C’est pourquoi, nous pensons qu’au nom de la Real politik, il faut avoir le courage de sortir de cette hypocrisie en concevant un Droit international de la transition militaire qui formalisera les conditions, d’une part, de la prise du pouvoir par les Armées, ce qui s’entend, aussi bien des motifs que de la procédure et, d’autre part, d’organisation de la transition militaire.
En ce qui concerne les conditions de prise de pouvoir par les Armées, il y aurait la mal gouvernance politique caractérisée et la mal gouvernance économique chronique. Dans le registre de la mal gouvernance politique, on peut citer pêle-mêle, le refus systématique de violer la Constitution, la modification intempestive de la Constitution en particulier, pour faire plus de deux mandats présidentiels et/ou pour s’arroger tous les pouvoirs, les répressions sauvages contre les populations civiles et les crimes contre l’humanité. Dans le registre de la mal gouvernance économique, on pourrait citer entre autres et sans prétendre à l’exhaustivité, les détournements massifs des deniers publics et la gestion patrimoniale de l’Etat.
En revanche, la procédure de prise de pouvoir doit faire en sorte que ce soit l’Armée (l’institution) qui prenne le pouvoir et non «des militaires » (individus) afin d’éviter les guerres fratricides entre frères d’armes. Ainsi donc, une procédure interne à l’Armée pourrait être établie allant des consultations préalables jusqu’au passage à l’acte de sorte qu’en cas de survenance de coup d’Etat, tout le monde saura par avance que c’était inévitable.
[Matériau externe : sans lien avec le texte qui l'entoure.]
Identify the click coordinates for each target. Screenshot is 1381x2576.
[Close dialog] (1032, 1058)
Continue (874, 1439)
En ce qui concerne l’organisation de la Transition, il faut en fixer la durée non négociable ; cette durée doit être raisonnable ; c’est d’ailleurs le sens des discussions aujourd’hui avec les différentes juntes au pouvoir en Guinée, au Mali et au Burkina Faso. Pour certains, une transition ne saurait durer quatre ans, c’est la durée d’un mandat démocratique au Nigéria par exemple. Pour d’autres, un mandat inférieur à trois ans serait insuffisant pour résoudre les causes profondes qui ont conduit au coup d’Etat et occasionnerait de facto une instabilité car, il suffirait de faire une transition de moins de trois ans, de partir pour mieux revenir six mois après. Trois ans serait une bonne durée pour une transition militaire réussie.
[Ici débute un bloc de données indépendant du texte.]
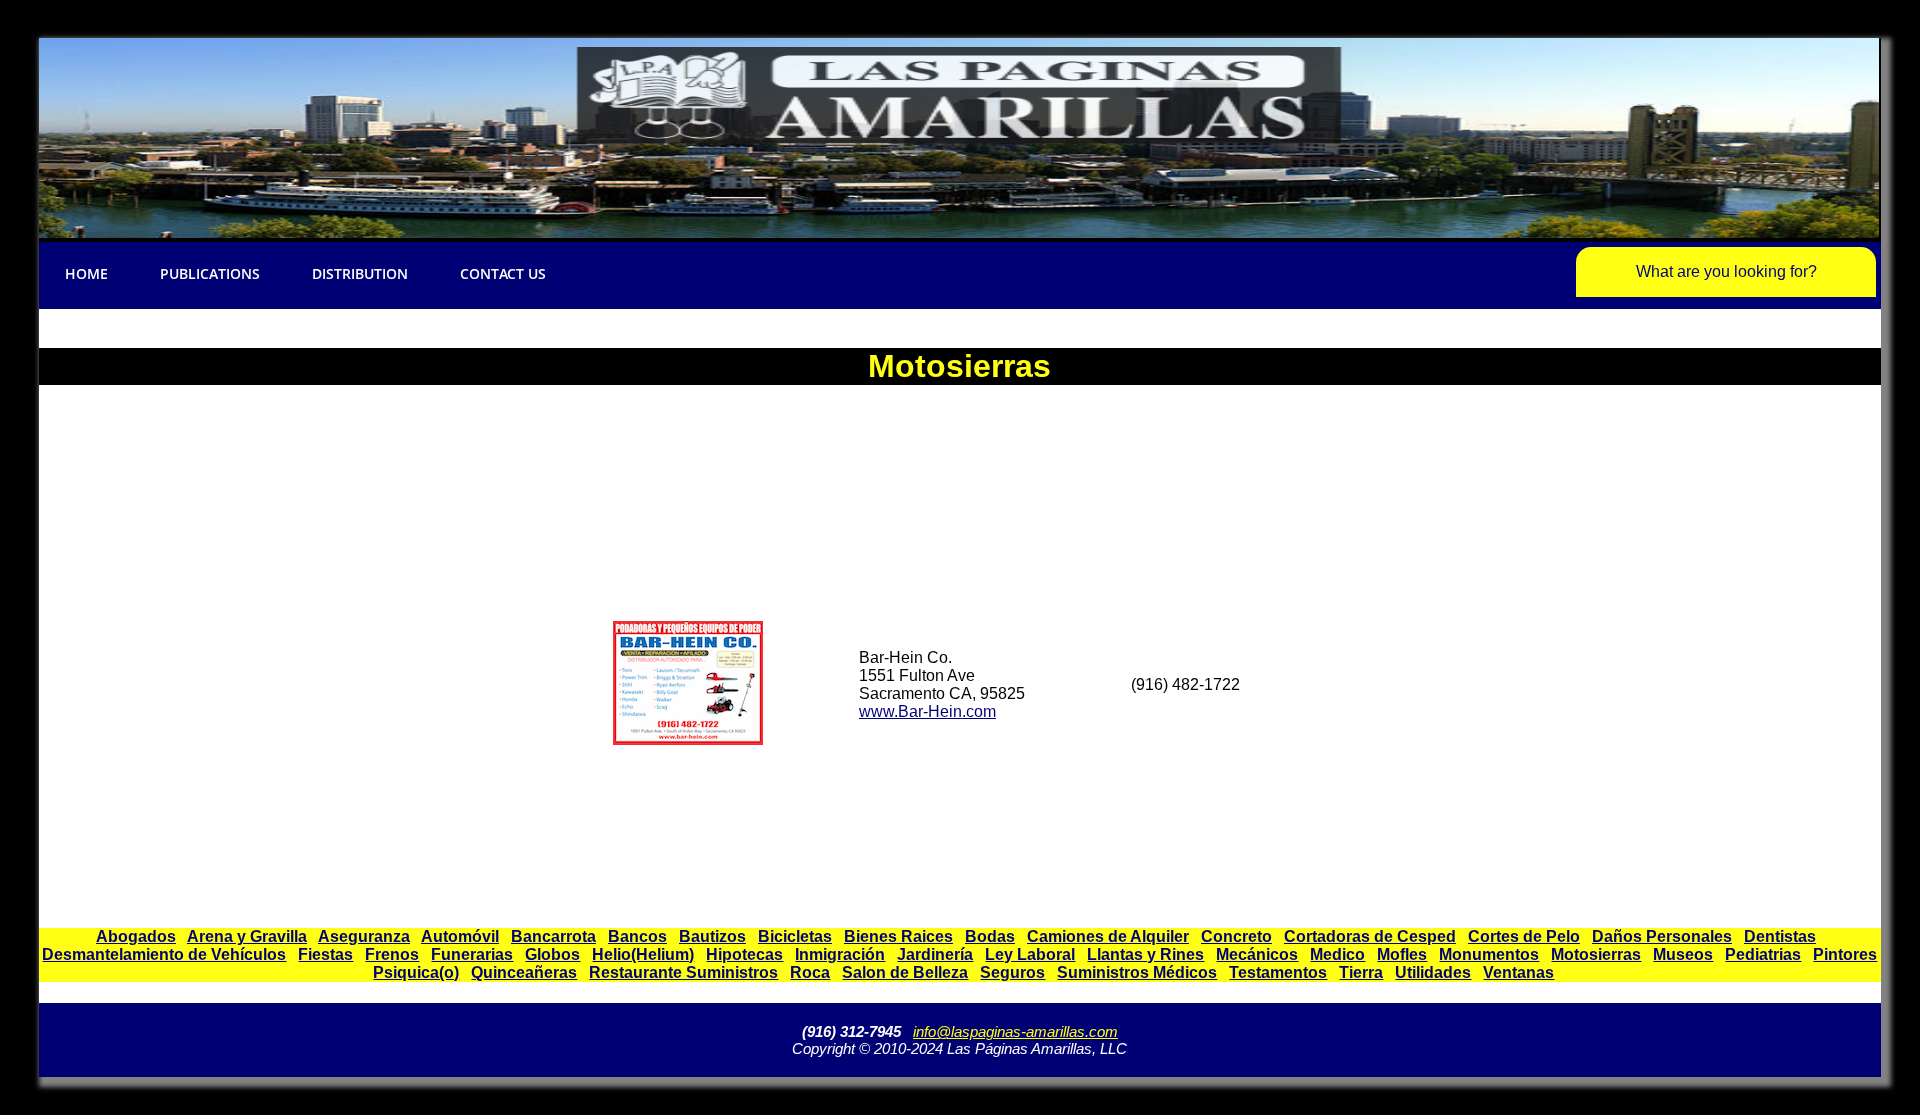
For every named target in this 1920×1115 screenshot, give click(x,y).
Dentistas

L’initiative d’un droit international de la transition militaire peut apparaître comme une apologie aux coups d’Etat mais il n’en est rien ; elle fonctionnerait plutôt comme une dissuasion, une épée de Damoclès sur la tête des gouvernants civils qui n’auront pas d’autre choix que de bien faire : aujourd’hui, aucun des contre-pouvoirs civils, qu’ils soient politiques ou juridictionnels ne les effraie; seule l’Armée les effraie; si ce Droit avait existé, il n’y aurait jamais eu un troisième mandat ni au Togo, ni en Guinée, ni en Côte d’Ivoire, pas plus qu’on n’aurait pas connu la crise au Mali et peut-être aussi qu’on n’aurait pas connu celle du Burkina Faso.